Die US-Firmenchefs sehen nach einer Studie des Forschungsinstituts Conference Board ihre kurzfristigen Wirtschaftsaussichten etwas weniger optimistisch als vor drei Monaten.

Reuters NEW YORK. Der auf das Ergebnis einer Befragung von mehr als 100 Managern errechnete Vertrauens-Index sei im zweiten Quartal auf 61 von 66 im ersten Quartal gesunken, teilte Conference Board am Mittwoch mit. Allerdings rechneten noch immer fast 70 Prozent der befragten Firmenchefs mit einem Anstieg der Unternehmensgewinne in den nächsten zwölf Monaten, hieß es weiter.

"Die Firmenchefs sehen weiterhin die wirtschaftlichen Konditionen günstig, sie sind aber beim Blick auf die Zukunft etwas vorsichtiger", sagte Conference Board-Direktorin Lynn Franco. Nach Beurteilung von 62 Prozent der befragten Unternehmenschefs seien die derzeitigen wirtschaftlichen Bedingungen besser als vor sechs Monaten. In der vorangegangenen Umfrage hatten lediglich etwa 50 Prozent der Firmenchefs diese Meinung vertreten.

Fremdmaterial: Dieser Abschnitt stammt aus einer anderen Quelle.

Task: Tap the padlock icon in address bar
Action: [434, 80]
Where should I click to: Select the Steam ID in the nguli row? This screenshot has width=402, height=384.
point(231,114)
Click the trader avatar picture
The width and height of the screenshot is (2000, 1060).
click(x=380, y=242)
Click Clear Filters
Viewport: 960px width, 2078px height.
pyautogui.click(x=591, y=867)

Mit einer Verbesserung der wirtschaftlichen Bedingungen in den kommenden Monaten rechneten in der jüngsten Umfrage 71 Prozent der befragten Firmenchefs, verglichen mit knapp 80 Prozent in der vorangegangenen Umfrage, hieß es weiter. Die Wirtschaftsforscher stellten allerdings branchenspezifische Unterschiede fest. Die Firmenchefs aus dem Verarbeitenden Gewerbe seien optimistischer als die aus dem Dienstleistungssektor, hieß es.